At the heart of every drug lies one or more active pharmaceutical ingredients (APIs). While the phrase “regulatory affairs” typically conjures thoughts of FDA approvals of finished-dose drugs, regulatory matters affect the entire production chain – and especially APIs. In fact – as the core of any drug – their regulatory progress (and success) is mission-critical for drug-makers.
Believe it or not, treating APIs as “just another supply chain issue” is a common trap for some pharma firms. And while APIs aren’t quite the same as ordering copy paper or coffee filters, life science firms can jeopardize the success of their products by minimizing the importance of the regulatory aspects of their product’s key ingredients.

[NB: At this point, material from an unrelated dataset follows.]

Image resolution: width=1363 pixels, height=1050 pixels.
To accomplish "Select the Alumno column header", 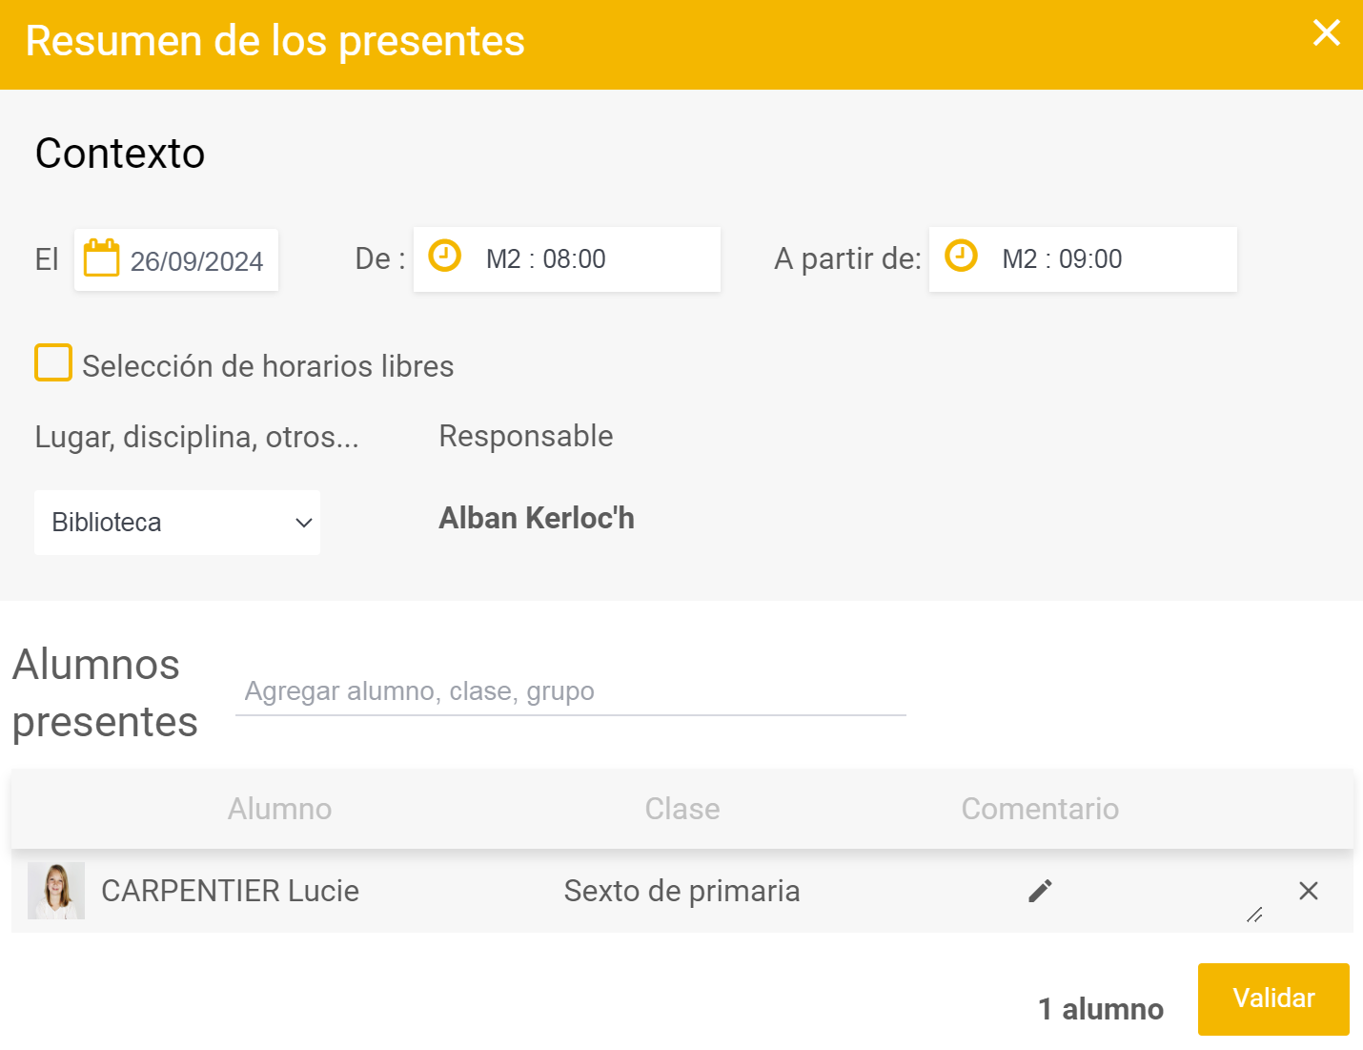I will (279, 809).
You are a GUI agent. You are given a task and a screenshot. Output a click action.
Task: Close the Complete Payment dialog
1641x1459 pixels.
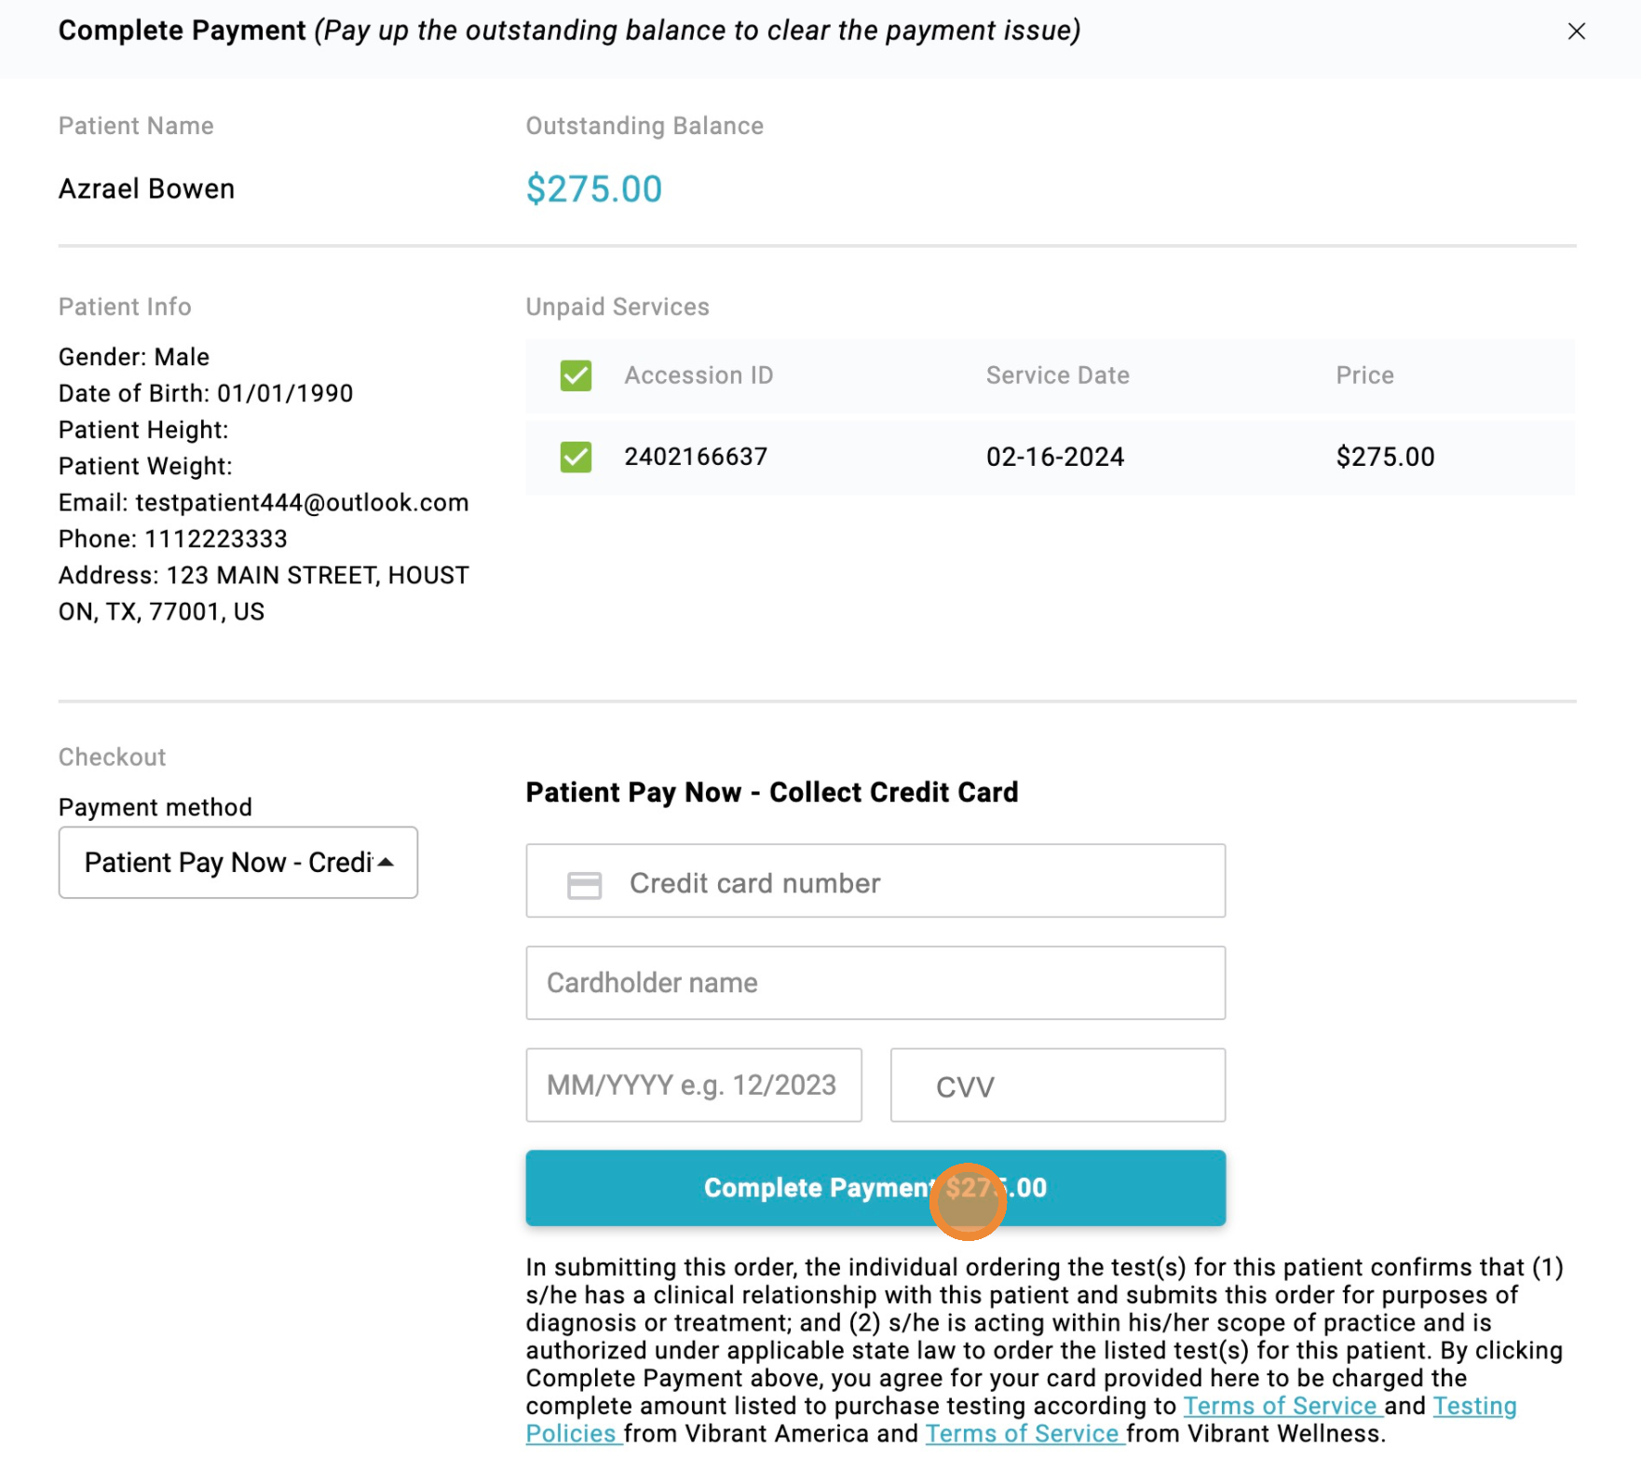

API development and commercialization poses a number of unique regulatory challenges for today’s pharma companies. Here are five common API regulatory mistakes to avoid:
- Choosing the Wrong API Vendor
Selecting a vendor for your API will depend on a number of factors, including their familiarity with your molecule or class of molecule, the strength of their Chemistry, Manufacturing and Controls (CMC) program (or the availability of CMC information for existing APIs), their ability to secure DMFs, pass regulatory inspections and function successfully with your target market’s regulatory agencies.Remember: regulatory education matters – especially if you’ll be participating in supplier evaluation. Outsourcing your API is fine, but it’s important for you to understand your API’s regulatory path and what your potential supplier-partner will need to do (and whether they have the capability to do it).
- Incomplete Stability Data
New APIs mean a lack of stability data, and that doesn’t bode well for regulatory success…or established expiration dates. Make sure you’ve considered this, and your supplier/partner can handle any studies that need to occur. If outsourcing stability testing to a third party, it’s important to ensure the smooth transfer of data and knowledge from your supplier to the testing provider. Make sure stability studies are performed in accordance with ICH guidelines and other protocols.
- Weak Impurity Characterization
Analytical and other testing methods must be developed and validated. Remember: identifying, characterizing and synthesizing your API is crucial…but so is identifying, characterizing and synthesizing the impurities that typically surround it. Bottom line: the impurity profile matters to your API’s regulatory success.
- Problems With Genotoxic Impurities
In our experience, Genotoxic Impurities can be a major source of regulatory headaches. Analytical methods need to be highly-sensitive to best detect them. And while many genotoxic impurities can be avoided (such as with Route changes, discussed below), often times your manufacturing partner will need to focus on controlling them – whether by adjusting environmental controls, altering purge strategies, using preservatives or another means.
- Wrong Purification Route Selection
Having a strong understanding of regulatory matters can affect how processes are developed. In some cases, altering the synthetic route or changing a purification route can minimize the formation of impurities – and ease your product’s regulatory path forward.
API vendor selection, stability studies, impurity characterization, genotoxic impurities, purification route selection – these are just a few of the Active Pharmaceutical Ingredient (API) trouble-spots and regulatory challenges facing the pharma & biopharma industries today.
What API regulatory challenges do you consider important?